On June 17, 2020, independent wrestler David Starr was accused of sexual assault by a former girlfriend of his, which he denied. After the allegation came out, several wrestling promotions stripped Starr of their championships and fired him.

The following day, numerous people in and out of the pro wrestling industry accused several wrestlers, promoters, personalities, and journalists of sexual misconduct. The hashtag "Speaking Out" began to spread on social media when people told their stories. #SpeakingOut was a trending topic on Twitter. It was soon reported that the allegations were being investigated by West Yorkshire Police.

==Response==
Many wrestlers, personalities, and journalists overwhelmingly supported those that spoke out on their experiences.

===All Elite Wrestling===
All Elite Wrestling (AEW) wrestler Jimmy Havoc was accused of emotional and verbal abuse by former partner, Rebecca Crow. On June 19, 2020, AEW announced in a statement that Havoc was attending therapy for a number of issues and they would come to a decision about his employment at a later date. Havoc was released by AEW on August 13.

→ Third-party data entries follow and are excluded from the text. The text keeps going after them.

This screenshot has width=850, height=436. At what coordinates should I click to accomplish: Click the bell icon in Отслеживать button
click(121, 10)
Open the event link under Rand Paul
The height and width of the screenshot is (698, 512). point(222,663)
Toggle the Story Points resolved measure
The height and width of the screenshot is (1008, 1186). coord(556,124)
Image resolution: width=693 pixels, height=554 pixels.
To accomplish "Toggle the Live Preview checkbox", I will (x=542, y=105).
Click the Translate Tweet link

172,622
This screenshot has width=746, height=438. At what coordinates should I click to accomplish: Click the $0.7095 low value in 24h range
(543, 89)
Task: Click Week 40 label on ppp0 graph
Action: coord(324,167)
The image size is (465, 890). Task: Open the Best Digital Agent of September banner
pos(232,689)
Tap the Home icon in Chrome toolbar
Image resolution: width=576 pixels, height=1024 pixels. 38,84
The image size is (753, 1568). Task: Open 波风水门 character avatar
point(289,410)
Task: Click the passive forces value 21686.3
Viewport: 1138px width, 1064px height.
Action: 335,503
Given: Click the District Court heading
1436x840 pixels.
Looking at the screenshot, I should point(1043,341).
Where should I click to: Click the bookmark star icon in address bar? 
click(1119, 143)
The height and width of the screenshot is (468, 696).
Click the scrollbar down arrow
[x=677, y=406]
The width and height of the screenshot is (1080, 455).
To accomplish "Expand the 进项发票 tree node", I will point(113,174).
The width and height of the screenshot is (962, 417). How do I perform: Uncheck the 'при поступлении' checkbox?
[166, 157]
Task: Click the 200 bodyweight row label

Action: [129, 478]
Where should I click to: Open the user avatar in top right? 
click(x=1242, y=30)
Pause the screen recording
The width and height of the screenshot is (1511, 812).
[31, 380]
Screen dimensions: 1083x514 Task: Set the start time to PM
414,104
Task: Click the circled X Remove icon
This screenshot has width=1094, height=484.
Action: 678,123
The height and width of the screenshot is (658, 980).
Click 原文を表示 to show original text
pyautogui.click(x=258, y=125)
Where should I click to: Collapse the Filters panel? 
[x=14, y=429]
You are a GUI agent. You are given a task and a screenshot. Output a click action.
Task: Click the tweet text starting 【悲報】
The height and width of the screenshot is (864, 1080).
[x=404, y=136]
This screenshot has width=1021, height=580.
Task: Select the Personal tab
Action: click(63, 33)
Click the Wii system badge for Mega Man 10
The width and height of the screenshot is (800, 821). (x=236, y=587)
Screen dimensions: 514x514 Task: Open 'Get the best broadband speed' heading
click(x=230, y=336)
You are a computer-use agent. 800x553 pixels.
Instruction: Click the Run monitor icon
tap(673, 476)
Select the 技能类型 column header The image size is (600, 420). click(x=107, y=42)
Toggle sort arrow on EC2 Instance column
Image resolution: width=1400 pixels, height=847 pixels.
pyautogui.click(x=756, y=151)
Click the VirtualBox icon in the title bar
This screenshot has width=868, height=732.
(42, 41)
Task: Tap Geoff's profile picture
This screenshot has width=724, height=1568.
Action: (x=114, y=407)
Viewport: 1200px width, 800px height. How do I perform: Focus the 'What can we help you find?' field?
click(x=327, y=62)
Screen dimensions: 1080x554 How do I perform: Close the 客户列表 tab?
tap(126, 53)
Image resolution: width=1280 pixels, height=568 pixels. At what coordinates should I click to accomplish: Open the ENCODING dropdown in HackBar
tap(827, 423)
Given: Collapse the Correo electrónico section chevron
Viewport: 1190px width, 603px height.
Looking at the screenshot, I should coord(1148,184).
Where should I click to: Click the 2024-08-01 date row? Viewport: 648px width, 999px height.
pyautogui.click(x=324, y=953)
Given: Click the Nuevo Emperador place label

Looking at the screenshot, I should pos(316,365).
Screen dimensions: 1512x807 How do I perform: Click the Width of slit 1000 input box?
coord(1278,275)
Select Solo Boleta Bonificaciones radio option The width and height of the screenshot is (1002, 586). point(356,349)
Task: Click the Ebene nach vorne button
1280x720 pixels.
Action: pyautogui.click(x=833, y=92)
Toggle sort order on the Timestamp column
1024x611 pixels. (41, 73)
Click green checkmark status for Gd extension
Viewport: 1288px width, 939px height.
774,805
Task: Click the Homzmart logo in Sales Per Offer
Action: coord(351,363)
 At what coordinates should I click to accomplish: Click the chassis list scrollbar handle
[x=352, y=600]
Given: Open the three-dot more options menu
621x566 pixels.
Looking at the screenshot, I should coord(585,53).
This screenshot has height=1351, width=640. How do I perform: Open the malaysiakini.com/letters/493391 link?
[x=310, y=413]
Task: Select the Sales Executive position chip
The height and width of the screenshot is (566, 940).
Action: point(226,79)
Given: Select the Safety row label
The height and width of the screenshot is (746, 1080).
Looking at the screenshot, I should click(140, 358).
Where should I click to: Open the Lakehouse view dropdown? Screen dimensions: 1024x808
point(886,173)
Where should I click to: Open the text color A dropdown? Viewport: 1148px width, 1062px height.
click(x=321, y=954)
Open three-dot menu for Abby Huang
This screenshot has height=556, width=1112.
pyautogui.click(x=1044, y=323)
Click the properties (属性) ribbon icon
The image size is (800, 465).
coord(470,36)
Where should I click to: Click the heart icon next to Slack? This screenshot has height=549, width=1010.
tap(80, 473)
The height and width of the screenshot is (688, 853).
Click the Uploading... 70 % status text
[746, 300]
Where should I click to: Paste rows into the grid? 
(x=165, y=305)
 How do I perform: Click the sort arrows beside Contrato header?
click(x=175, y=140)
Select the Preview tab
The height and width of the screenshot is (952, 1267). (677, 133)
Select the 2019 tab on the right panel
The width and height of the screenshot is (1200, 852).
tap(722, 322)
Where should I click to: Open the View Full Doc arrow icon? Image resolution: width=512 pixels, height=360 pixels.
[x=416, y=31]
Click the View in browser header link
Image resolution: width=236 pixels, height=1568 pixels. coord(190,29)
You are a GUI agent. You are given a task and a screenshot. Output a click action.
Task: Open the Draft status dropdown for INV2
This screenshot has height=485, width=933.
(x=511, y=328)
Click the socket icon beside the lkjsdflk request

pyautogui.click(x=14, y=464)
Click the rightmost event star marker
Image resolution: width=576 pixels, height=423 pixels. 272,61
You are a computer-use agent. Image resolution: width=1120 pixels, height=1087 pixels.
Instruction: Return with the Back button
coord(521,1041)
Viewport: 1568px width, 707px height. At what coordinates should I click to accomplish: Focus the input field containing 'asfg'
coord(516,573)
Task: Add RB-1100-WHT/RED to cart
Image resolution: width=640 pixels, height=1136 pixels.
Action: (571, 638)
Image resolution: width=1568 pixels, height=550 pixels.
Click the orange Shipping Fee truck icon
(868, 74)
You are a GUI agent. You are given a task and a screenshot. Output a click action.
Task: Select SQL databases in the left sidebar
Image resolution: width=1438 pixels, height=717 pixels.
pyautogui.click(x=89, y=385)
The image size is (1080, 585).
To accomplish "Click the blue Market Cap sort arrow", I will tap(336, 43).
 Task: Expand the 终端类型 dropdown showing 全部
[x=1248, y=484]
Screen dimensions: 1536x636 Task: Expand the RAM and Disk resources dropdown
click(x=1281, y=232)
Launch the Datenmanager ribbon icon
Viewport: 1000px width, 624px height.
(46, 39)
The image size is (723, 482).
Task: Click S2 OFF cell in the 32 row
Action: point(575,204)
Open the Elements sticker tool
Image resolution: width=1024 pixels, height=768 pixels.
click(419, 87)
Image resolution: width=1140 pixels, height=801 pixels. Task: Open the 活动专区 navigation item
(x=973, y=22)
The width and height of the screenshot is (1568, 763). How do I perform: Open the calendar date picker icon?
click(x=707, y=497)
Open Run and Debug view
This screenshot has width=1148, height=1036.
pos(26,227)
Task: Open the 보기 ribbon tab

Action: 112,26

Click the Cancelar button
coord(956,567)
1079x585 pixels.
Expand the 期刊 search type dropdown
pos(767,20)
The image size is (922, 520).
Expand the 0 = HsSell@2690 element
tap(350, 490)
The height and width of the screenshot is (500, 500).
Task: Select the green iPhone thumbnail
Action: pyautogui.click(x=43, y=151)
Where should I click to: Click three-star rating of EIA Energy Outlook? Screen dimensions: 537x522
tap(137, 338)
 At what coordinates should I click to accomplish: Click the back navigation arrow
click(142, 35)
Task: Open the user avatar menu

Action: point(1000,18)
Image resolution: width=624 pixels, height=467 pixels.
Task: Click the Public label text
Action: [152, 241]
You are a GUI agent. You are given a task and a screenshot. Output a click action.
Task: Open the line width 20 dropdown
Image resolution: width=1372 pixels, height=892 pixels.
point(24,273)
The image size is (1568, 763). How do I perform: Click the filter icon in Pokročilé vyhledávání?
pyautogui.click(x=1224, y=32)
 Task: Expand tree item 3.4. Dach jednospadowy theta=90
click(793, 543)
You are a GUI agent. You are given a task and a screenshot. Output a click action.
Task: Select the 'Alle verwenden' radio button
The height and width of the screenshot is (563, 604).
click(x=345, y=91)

On June 22, audio from a podcast went viral where Sammy Guevara joked that he wanted to rape then WWE women's wrestler Sasha Banks. AEW subsequently suspended Guevara without pay, with Guevara agreeing to undergo extensive sensitivity training. It was also announced that Guevara's salary would be donated to the Women's Center of Jacksonville. Later that day, Banks stated that she and Guevara had been in contact with each other, that he had apologized to her, and that they had engaged in an "open discussion" to help him understand the severity of his comments. Guevara completed his training and returned on July 22.

On June 23, Darby Allin was accused of emotional, mental, and sexual abuse by Hawlee Cromwell, an independent wrestler with whom he allegedly had a relationship.

===Chikara===
On June 19, Chikara removed Kobald from their roster following allegations made against him. Chikara owner Mike Quackenbush was also accused of knowingly overseeing a company that enabled abuse and neglect, which led to many wrestlers on the Chikara roster such as Hallowicked, Kimber Lee, Jacob Hammermeier, Frightmare and Green Ant resigning from the promotion. On June 24, Chikara announced they had shut down completely.

===Impact Wrestling===
Wrestlers Joey Ryan, Michael Elgin, and Dave Crist were accused of misconduct. Impact Wrestling's parent company, Anthem Sports & Entertainment, released a statement saying they were reviewing the allegations. Ryan, who had multiple allegations against him, released a statement without addressing specific allegations. It was later revealed that Ryan and Crist's contracts were terminated, while Elgin was suspended. On June 26, Impact Wrestling announced Elgin had been removed from all future programing. On July 2, Elgin released a video denying the allegations made against him. On July 18, Ryan also released a video denying almost all the allegations made against him. He filed lawsuits against some of his accusers as well as a lawsuit against Impact. On March 8, 2021, Ryan issued a statement saying he was dropping several lawsuits. Two days later, he issued a second statement saying he was dropping another lawsuit.

TJP came out with allegations of being taken advantage of by older female wrestlers when he was fifteen.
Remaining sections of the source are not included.